Even this inevitable moment failed to dim Santana's appeal for me. We were there most Thursday evenings for my first two terms. I'd appreciate the chance of one more but the club is long gone. The Sixties was undergoing an unlikely renaissance at this point in the mid-Eighties. Pretty much banished to the margins, apart from Ska, Soul, The Velvets, Stooges and Doors, by the Punk and Post-Punk years, The Smiths and R.E.M. had made it respectable to delve again through these years and admit to its influence.
In R.E.M's wake a group of vaguely similar bands came to the British shores, all of them awash with Sixties reference points: The Dream Syndicate, the Rain Parade, Green On Red, the Long Ryders and True West amongst others who all tended to be grouped under the Paisley Underground moniker, reasonably enough because they all first came to public attention playing together. None of them really hit critical mass or quite deserved to as R.E.M. did, but they found favour, with Andy and myself amongst others, and for a couple of years they made The Byrds, The Jefferson Airplane, The Flying Burrito Brothers, Buffalo Springfield and Creedence, vaguely respectable names to drop. When, inevitably, the Paisley Underground bands fell from grace, Creation Records, Primal Scream, The Stone Roses, The Happy Mondays and others picked up the baton and ran.

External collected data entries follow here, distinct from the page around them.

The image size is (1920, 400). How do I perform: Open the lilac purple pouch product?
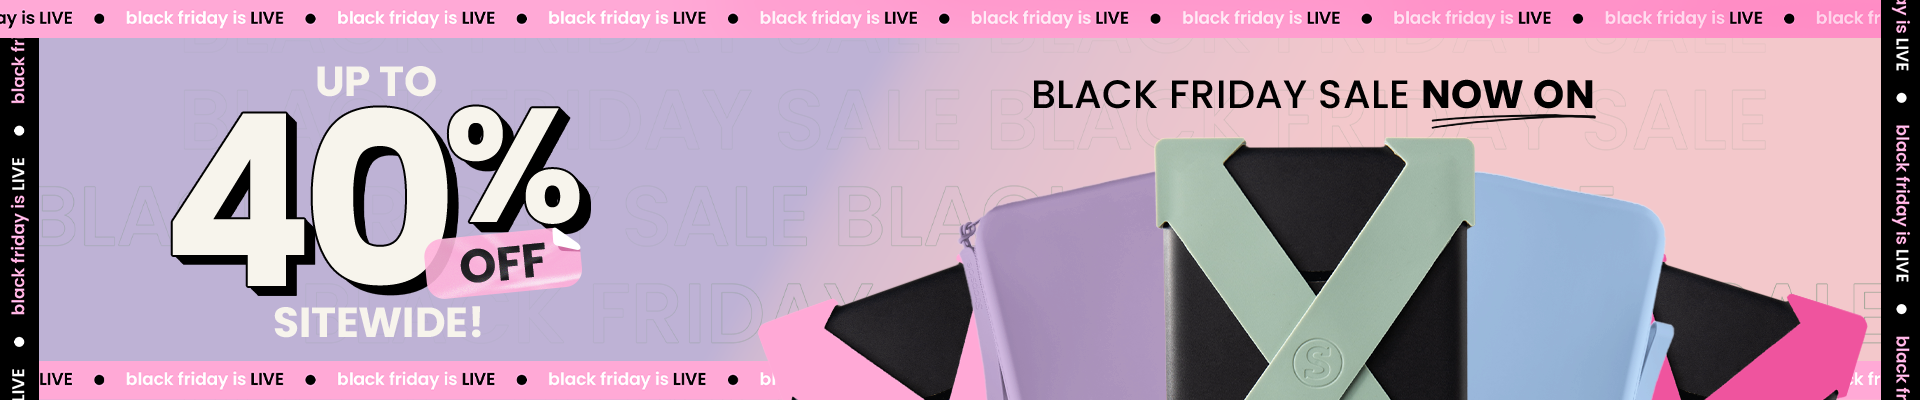click(1067, 290)
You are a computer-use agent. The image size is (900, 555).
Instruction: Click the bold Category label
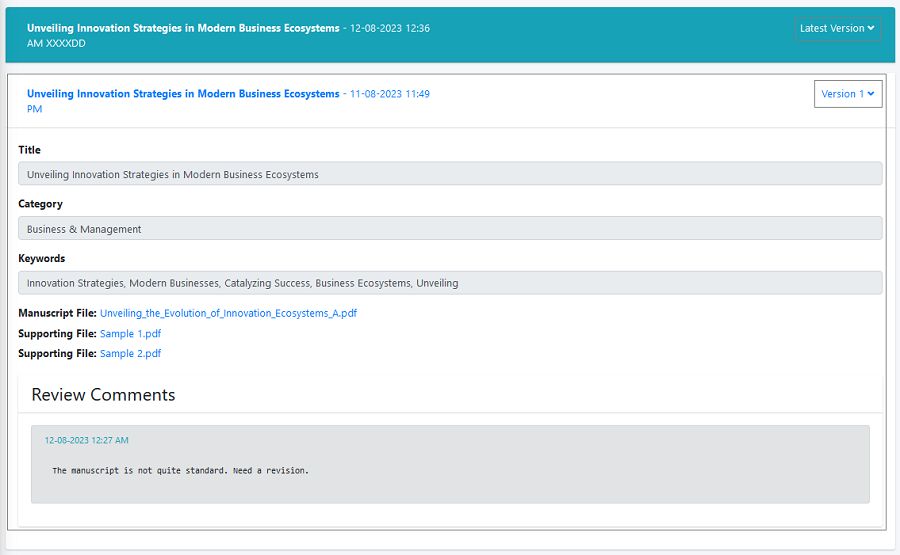coord(40,204)
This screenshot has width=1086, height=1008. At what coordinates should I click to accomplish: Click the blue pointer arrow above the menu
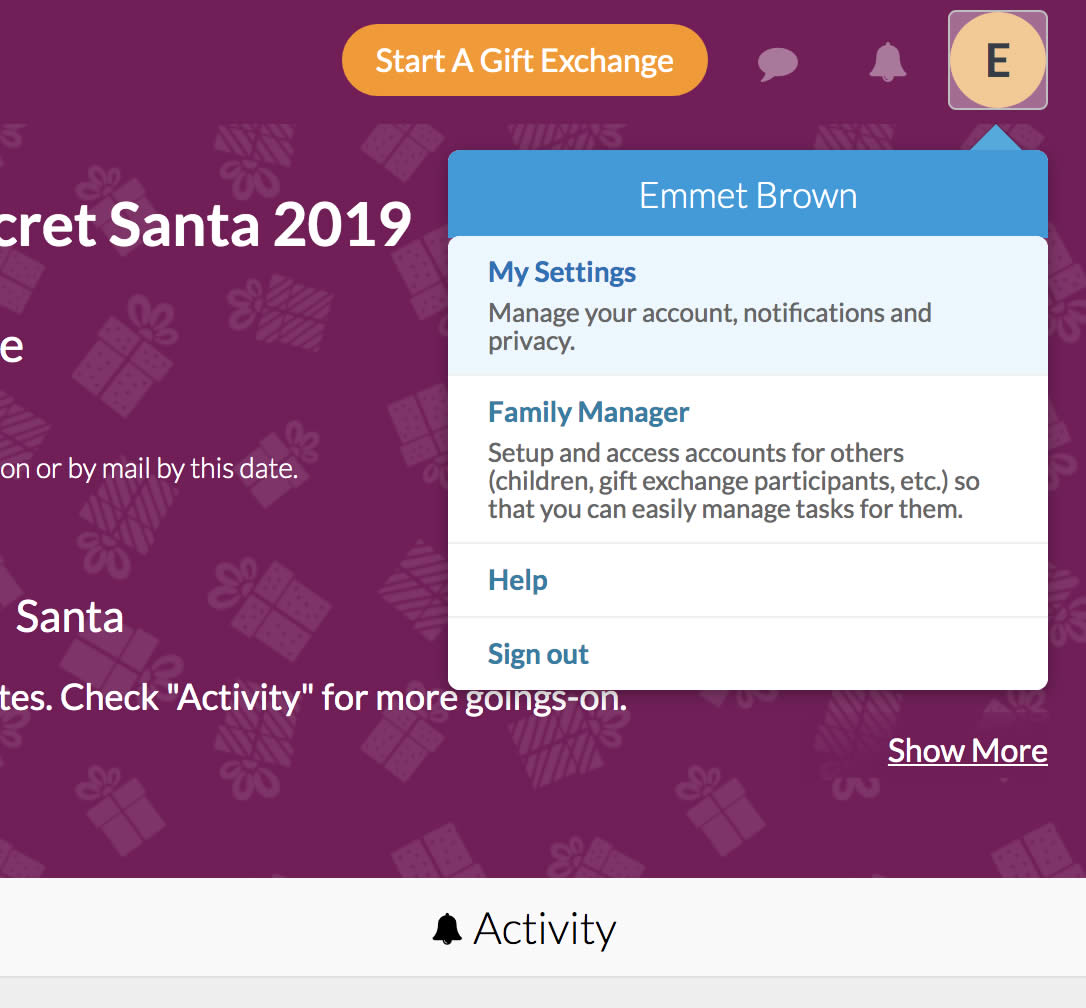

This Tuesday morning I was reminded of all this while searching around for something to listen to while I planned my lesson. I thought of the Stone Roses first record which I haven't listened to for a long time, it being one of a number of prized albums that have gone missing over the years during my travels. It's a great record undeniably but I found after a few songs on Tuesday, its appeal dimmed and I'd had enough. If you've lived in the UK over the past couple of decades, that record more than almost any other has been played to death. On the radio, on pub jukeboxes, on the TV, exploited not least by the band themselves who recently reformed, still largely on the back of it I suspect to top up their pension funds. They've clearly not quite recovered from making it themselves. So I chose to listen to this instead. The second album by The Allah-Las. Just recently released though you wouldn't think it from listening to it. I got sufficient pleasure from the listening experience that at the end of day I went and bought it.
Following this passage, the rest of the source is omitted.